I'll read the Meta AI paper and write up a (shorter) post on key takeaways.
Just published "Meta® Meta Cognition: Intelligence Progression as a Three-Tier Hybrid Mind"
TL;DR: We know that humans and some animals have two tiers of cognition — an integrative metacognition layer, and a lower non-metarepresentational cognition layer. With artificial superintelligence, we should define a third layer and model it as a three-tier hybrid mind. I define the concepts precisely and talk about their implications for alignment.
I also talk about chimp-human composites which is fun.
Really interested in feedback and discussion with the community!
I've been reading a new translation of the Zhuangzi and found its framing of "knowledge" interesting, counter to my expectations (especially as a Rationalist), and actionable in how it is related to Virtue (agency).
I wrote up a short post about it: Small Steps vs. Big Steps
In the Zhuangzi knowledge is presented pejoratively in contrast to Virtue. Confucius presents simplified, modest action as a more aligned way of being. I highlight why this is interesting and discuss how we might apply it.
I’m delineating two core political positions I see arising as part of AI alignment discussions. You could pattern-match this simply to technologists vs. luddites.
Unionists believe that we should partner, dovetail, entangle, and blend our objectives with AI.
Separatists believe that we should partition, face-off, isolate, and protect our objectives from AI.
Read the full post: https://www.lesswrong.com/posts/46A32JqxT37dof9BC/unionists-vs-separatists
My optimistic AI alignment hypothesis: "Because, or while, AI superintelligence (ASI) emerges as a result of intelligence progression, having an extremely comprehensive corpus of knowledge (data), with sufficient parametrisation and compute to build comprehensive associative systems across that data, will drive the ASI to integrate and enact prosocial and harm-mitigating behaviour… more specifically this will happen primarily as a result of identity coupling and homeostatic unity with humans."
This sounds like saying that AI will just align itself, but the nuance here is that we control the inputs — we control the data, parametrisation [I'm using this word loosely - this could also mean different architectures, controllers, training methods etc.], and compute.

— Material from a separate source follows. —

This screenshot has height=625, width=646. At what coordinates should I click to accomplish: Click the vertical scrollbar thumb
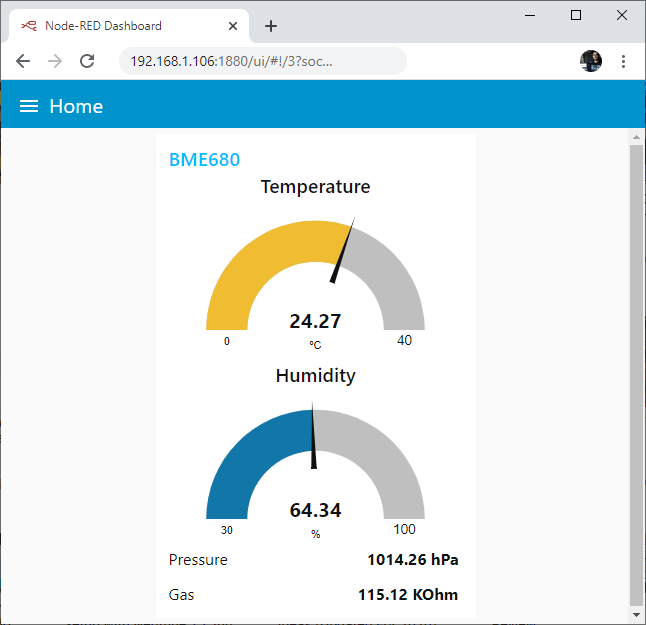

If that's an interesting idea to you, I have a 7,000 word/ 18-page manifesto illustrating why it might be true, and how we can test it:
A take on simulation theory: our entire universe would actually be a fantastic product for some higher dimensional being to purchase just for entertainment.
For example: imagine if they could freely look around our world — see what people are thinking and doing, how nature is evolving.
It would be the funniest, most beautiful, saddest, craziest piece of entertainment ever!
Disclaimer: I'm not positioning this as an original idea — I know people have discussed simulation theory with "The Truman Show" framing before. Just offering the take in my own words.
Why don’t we think about and respect the miracle of life more?
The spiders in my home continue to provide me with prompts for writing.
As I started taking a shower this morning, I noticed a small spider on the tiling. While I generally capture and release spiders from my home into the wild, this was an occasion where it was too inconvenient to: 1) stop showering, 2) dry myself, 3) put on clothes, 4) put the spider outside.
I continued my shower and watched the spider, hoping it might figure out some form of survival.
It came very close.
First it was meandering with its spindly legs towards the direction of the shower head, although it seemed to realise that this resulted in being struck by more stray droplets of water. It turned around and settled in the corner of the cubicle.
Ultimately my splashing around was too much for the spider.
It made me think though — why don’t we think about and respect the miracle of life more? It’s really quite amazing that this tiny creature that we barely pay attention to can respond to its environment in this way.